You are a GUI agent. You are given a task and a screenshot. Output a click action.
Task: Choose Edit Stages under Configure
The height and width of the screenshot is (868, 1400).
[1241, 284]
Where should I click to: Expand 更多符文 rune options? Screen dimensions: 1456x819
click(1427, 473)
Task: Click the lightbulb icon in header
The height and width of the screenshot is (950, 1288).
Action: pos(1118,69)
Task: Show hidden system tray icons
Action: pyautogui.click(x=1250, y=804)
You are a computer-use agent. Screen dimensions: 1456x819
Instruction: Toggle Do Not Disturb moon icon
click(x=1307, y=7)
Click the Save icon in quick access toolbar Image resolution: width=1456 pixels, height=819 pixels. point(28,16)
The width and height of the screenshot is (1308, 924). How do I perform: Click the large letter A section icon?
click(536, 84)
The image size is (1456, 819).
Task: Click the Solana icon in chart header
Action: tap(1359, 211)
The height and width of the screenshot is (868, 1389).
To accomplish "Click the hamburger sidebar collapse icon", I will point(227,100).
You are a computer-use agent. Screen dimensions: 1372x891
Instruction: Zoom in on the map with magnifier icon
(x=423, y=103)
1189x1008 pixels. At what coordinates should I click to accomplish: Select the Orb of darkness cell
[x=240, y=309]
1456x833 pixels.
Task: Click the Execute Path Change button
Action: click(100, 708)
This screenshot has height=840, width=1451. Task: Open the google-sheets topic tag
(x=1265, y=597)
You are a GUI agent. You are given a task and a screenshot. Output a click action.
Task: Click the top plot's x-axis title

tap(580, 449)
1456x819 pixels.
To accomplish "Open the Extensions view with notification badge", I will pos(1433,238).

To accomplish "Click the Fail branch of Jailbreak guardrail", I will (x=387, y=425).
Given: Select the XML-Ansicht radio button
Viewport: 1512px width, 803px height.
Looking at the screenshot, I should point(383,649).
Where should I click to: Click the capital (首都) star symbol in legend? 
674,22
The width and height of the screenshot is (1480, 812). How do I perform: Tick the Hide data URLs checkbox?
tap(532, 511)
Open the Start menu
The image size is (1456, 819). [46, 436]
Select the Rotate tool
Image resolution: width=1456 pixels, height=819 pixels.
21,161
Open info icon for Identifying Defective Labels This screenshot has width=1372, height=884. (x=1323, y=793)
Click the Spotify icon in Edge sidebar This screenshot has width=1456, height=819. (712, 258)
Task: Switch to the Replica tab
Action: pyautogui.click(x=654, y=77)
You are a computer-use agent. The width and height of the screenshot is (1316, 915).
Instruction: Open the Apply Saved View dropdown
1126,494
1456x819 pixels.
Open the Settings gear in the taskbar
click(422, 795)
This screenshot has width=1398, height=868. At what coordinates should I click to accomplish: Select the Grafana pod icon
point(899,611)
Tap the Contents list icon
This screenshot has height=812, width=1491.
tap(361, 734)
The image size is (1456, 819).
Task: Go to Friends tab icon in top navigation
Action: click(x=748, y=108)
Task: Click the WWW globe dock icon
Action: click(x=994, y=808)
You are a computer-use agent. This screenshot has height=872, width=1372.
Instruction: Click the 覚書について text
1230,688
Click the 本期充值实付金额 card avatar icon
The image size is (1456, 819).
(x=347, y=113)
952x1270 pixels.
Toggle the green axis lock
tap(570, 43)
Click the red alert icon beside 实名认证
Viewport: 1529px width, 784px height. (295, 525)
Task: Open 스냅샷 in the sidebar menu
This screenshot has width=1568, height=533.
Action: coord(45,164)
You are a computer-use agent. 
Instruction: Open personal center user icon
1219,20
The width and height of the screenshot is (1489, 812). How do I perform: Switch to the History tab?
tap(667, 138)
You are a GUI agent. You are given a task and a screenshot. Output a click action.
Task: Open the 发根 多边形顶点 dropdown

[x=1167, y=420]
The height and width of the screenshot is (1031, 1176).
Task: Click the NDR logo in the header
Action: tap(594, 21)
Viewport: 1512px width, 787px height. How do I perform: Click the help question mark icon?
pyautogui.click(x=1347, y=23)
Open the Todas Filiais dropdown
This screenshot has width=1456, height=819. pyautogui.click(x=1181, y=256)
· · ·
What is being asked -> Nothing but a number is expected: how many lines in the listing above contain "will"?

Problem solution -> 3